■つながる思い
素敵だなあと思って買った品物。その品物の製造から販売までの過程で、「人権が侵害」されていたら、どう思いますか。
セクハラやパワハラなど、企業活動において発生する様々な「人権問題」。こうした問題への対応は、時として企業の価値に大きな影響を与えます。2020年、政府が「『ビジネスと人権』に関する行動計画(2020-2025)」を策定。その後の2022年には、企業における人権尊重の取組を後押しするため、「責任あるサプライチェーン等における人権尊重のためのガイドライン」を整備しています。
サプライチェーンとは、商品や製品が消費者の手元に届くまでの(1)材料調達(2)製造(3)輸送・配送(4)販売(5)消費といった一連の流れのことです。この流れの中で、実際に起こった(または起こり得る)人権問題として、(1)材料生産現場の児童労働のリスク(2)製造現場における外国人労働者への差別(3)トラック運転手の長時間労働(4)販売店の労働環境の悪化、商品広告の差別的表現(5)消費者の健康や安全に対する配慮不足などが挙げられます。
企業はこの流れを重視し、自社事業に関わる全ての労働者(正社員だけでなく、契約社員やアルバイト・パート社員等を含む)の人権はもちろんのこと、取引先の労働者、さらには顧客・消費者までの全ての人権を尊重しなければなりません。
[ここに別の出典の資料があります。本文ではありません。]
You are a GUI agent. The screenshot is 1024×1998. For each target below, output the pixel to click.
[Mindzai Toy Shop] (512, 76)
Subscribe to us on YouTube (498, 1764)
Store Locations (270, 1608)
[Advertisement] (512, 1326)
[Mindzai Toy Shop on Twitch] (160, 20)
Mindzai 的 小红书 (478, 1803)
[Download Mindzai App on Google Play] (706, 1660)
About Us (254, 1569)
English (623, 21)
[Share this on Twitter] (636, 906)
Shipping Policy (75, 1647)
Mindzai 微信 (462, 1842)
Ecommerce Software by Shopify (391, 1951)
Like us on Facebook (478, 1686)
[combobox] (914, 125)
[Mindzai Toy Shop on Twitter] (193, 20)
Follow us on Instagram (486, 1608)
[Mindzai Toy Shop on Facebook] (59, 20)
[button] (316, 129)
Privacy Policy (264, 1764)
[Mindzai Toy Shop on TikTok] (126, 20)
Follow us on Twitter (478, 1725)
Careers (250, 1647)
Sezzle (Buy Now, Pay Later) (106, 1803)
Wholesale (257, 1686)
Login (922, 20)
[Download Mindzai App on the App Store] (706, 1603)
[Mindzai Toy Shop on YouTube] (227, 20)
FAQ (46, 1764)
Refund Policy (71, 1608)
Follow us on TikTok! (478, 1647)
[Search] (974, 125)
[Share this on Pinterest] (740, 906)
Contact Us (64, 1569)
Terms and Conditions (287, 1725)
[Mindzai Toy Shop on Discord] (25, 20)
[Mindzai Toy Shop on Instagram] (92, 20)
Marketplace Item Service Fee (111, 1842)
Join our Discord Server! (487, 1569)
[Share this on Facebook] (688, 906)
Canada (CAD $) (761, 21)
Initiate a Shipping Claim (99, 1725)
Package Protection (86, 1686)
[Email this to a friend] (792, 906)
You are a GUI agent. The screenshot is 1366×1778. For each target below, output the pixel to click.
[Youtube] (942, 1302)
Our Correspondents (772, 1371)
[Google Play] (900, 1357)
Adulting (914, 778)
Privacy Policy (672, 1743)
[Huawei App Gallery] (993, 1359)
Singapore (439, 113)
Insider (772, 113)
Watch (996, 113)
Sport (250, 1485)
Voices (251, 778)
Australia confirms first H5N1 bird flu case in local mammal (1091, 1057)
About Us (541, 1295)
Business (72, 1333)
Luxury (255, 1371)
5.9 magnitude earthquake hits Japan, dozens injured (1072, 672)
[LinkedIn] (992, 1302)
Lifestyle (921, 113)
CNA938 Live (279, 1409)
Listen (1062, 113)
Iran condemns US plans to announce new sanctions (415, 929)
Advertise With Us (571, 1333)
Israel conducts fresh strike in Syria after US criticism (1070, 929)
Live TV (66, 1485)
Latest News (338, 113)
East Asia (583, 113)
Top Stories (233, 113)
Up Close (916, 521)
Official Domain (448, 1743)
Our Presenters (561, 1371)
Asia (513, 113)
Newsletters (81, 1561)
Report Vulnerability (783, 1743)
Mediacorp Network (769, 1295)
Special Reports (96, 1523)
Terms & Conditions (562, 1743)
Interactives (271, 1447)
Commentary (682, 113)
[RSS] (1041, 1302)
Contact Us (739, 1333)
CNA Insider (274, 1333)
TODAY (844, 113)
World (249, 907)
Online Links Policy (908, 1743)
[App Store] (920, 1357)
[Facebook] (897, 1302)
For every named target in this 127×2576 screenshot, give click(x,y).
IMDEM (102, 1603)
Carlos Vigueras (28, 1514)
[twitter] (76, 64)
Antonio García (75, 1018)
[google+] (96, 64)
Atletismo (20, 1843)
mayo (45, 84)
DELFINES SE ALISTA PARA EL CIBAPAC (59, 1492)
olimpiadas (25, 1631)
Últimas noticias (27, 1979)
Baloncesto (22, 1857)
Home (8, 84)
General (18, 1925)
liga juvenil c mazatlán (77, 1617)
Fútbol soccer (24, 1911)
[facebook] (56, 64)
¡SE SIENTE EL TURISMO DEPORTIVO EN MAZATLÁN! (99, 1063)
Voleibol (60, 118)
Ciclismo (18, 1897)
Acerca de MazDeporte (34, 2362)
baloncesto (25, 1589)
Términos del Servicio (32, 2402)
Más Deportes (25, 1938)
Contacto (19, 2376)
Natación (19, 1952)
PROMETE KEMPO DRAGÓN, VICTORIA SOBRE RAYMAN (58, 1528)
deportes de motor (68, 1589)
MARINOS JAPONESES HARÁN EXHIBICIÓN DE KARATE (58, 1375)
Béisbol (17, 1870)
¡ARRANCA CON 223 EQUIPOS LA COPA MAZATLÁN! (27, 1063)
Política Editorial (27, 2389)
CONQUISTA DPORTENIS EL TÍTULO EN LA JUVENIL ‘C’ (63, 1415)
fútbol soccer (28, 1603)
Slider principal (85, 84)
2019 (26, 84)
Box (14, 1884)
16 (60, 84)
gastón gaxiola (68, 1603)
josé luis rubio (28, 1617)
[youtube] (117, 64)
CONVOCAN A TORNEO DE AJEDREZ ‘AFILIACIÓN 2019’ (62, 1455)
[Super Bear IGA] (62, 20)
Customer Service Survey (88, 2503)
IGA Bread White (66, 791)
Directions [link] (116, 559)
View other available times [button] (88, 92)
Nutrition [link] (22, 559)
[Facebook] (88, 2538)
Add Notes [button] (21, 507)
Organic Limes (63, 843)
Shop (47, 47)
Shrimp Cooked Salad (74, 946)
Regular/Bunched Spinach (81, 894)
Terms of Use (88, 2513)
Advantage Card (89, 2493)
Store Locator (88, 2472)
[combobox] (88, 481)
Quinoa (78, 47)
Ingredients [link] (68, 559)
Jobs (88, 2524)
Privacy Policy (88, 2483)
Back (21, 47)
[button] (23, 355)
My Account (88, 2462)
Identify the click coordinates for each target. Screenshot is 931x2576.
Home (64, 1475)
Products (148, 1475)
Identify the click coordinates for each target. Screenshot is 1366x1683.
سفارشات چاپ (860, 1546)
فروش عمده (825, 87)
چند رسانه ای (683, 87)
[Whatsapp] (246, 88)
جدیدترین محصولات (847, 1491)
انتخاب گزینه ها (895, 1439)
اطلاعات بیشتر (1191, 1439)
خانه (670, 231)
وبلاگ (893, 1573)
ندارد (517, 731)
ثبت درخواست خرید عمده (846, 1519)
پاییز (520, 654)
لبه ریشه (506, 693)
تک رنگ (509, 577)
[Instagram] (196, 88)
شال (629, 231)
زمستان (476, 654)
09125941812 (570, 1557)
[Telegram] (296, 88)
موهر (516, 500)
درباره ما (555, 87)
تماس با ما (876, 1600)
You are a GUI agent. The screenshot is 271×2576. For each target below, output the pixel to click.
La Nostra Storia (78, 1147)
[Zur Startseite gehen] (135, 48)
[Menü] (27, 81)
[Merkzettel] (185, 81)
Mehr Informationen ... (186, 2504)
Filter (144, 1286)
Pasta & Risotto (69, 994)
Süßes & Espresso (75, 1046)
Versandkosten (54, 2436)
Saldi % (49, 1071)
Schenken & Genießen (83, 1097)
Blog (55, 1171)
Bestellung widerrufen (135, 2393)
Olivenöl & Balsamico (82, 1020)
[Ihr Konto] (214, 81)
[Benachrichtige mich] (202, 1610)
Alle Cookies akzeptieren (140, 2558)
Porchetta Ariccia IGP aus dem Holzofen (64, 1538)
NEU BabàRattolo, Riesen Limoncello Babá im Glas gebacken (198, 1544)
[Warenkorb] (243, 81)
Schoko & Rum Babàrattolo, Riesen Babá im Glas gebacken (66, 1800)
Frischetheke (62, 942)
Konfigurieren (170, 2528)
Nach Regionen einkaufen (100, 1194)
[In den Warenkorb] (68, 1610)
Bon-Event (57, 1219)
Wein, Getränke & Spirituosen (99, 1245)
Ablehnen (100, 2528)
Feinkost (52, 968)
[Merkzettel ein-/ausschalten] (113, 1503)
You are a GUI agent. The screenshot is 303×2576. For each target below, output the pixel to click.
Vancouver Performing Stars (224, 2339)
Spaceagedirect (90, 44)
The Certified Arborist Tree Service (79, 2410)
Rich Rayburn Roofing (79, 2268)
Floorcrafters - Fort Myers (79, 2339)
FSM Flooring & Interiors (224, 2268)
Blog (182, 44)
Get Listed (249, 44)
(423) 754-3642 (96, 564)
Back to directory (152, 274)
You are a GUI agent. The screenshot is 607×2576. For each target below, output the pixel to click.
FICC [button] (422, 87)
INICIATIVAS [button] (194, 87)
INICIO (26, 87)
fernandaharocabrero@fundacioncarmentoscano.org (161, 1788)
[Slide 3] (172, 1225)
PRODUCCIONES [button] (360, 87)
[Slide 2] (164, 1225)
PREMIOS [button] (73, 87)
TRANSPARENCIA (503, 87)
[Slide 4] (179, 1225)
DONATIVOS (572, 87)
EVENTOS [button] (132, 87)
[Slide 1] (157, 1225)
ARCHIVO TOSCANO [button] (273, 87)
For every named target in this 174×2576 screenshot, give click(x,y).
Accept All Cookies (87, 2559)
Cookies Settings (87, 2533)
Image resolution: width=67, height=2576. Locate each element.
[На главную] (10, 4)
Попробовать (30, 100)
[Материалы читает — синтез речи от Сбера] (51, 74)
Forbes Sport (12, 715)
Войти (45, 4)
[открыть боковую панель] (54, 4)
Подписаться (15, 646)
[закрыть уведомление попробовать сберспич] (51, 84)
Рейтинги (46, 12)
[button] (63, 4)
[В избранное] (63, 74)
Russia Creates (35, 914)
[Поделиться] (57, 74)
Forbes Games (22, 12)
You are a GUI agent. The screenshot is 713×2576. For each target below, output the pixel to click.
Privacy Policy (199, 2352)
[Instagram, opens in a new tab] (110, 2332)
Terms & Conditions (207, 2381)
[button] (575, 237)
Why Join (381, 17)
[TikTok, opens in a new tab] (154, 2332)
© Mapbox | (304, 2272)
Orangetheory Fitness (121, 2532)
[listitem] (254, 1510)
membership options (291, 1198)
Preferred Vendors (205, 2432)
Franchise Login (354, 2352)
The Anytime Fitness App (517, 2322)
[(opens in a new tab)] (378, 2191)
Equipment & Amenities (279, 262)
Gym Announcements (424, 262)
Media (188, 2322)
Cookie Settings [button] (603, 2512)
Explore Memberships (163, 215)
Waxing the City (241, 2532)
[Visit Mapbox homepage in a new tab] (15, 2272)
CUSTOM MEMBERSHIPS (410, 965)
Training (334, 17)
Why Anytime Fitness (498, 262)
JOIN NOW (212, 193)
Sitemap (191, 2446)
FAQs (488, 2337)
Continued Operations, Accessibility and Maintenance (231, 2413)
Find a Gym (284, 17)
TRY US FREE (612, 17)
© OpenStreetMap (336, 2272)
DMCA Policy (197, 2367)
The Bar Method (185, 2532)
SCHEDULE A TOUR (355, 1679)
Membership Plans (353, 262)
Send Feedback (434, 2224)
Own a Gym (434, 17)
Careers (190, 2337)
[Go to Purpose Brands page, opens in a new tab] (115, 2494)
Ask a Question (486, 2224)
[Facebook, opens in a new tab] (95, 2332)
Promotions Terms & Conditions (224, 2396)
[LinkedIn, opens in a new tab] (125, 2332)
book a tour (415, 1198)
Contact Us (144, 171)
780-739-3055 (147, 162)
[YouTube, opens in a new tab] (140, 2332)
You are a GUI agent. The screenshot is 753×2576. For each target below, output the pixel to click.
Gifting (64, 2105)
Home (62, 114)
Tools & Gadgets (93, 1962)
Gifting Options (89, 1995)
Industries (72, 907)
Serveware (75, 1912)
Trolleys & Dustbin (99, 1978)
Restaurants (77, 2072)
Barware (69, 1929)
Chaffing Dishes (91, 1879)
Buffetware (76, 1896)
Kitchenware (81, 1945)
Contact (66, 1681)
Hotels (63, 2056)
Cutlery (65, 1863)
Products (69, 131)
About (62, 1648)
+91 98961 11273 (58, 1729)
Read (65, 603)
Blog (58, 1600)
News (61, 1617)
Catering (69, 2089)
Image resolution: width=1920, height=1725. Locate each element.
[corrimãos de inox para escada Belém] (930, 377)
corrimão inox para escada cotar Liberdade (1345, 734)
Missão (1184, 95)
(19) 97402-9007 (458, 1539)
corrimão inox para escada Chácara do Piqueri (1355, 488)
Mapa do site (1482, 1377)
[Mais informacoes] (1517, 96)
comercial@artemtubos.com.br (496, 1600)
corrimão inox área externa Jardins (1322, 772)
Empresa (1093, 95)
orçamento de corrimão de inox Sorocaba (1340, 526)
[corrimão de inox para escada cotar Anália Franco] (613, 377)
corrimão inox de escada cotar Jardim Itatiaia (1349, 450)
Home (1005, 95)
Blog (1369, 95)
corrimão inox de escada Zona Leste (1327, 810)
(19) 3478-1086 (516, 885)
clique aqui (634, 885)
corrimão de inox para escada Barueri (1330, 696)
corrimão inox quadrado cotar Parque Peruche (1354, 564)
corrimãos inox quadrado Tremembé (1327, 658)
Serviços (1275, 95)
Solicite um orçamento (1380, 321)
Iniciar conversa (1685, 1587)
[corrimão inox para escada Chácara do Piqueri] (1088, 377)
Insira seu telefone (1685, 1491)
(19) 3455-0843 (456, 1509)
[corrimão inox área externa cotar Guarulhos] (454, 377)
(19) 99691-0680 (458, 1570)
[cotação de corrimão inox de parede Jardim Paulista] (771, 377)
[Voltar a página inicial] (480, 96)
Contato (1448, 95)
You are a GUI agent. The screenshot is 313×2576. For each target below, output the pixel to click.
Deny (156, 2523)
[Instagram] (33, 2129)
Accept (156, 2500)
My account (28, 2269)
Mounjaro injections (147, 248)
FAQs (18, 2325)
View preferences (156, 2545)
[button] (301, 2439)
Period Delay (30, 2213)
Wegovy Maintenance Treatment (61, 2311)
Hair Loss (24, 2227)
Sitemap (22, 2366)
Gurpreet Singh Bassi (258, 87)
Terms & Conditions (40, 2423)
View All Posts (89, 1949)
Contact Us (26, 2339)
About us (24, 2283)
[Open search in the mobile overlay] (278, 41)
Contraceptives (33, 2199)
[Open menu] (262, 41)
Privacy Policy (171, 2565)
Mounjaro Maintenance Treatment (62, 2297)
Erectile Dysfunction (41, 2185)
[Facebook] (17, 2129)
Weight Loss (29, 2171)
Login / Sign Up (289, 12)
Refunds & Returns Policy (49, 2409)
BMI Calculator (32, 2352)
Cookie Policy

自社外で起こる人権問題を把握し、それを解決することは容易ではありませんが、自社の社員が顧客・消費者や取引先の社員に対して差別的な対応を行う、また工場建設のために住民に立ち退きを強制するなどの問題が発生しないよう、「自社における人権啓発と教育」を徹底し、それを「連鎖」させる行動が求められています。
人権を尊重する社会の構築には、行政や地域における行動に加え、企業の実践力が不可欠です。企業が持つ「価値」を知り、その価値を応援していくことで、社会の好循環が生まれるはずです。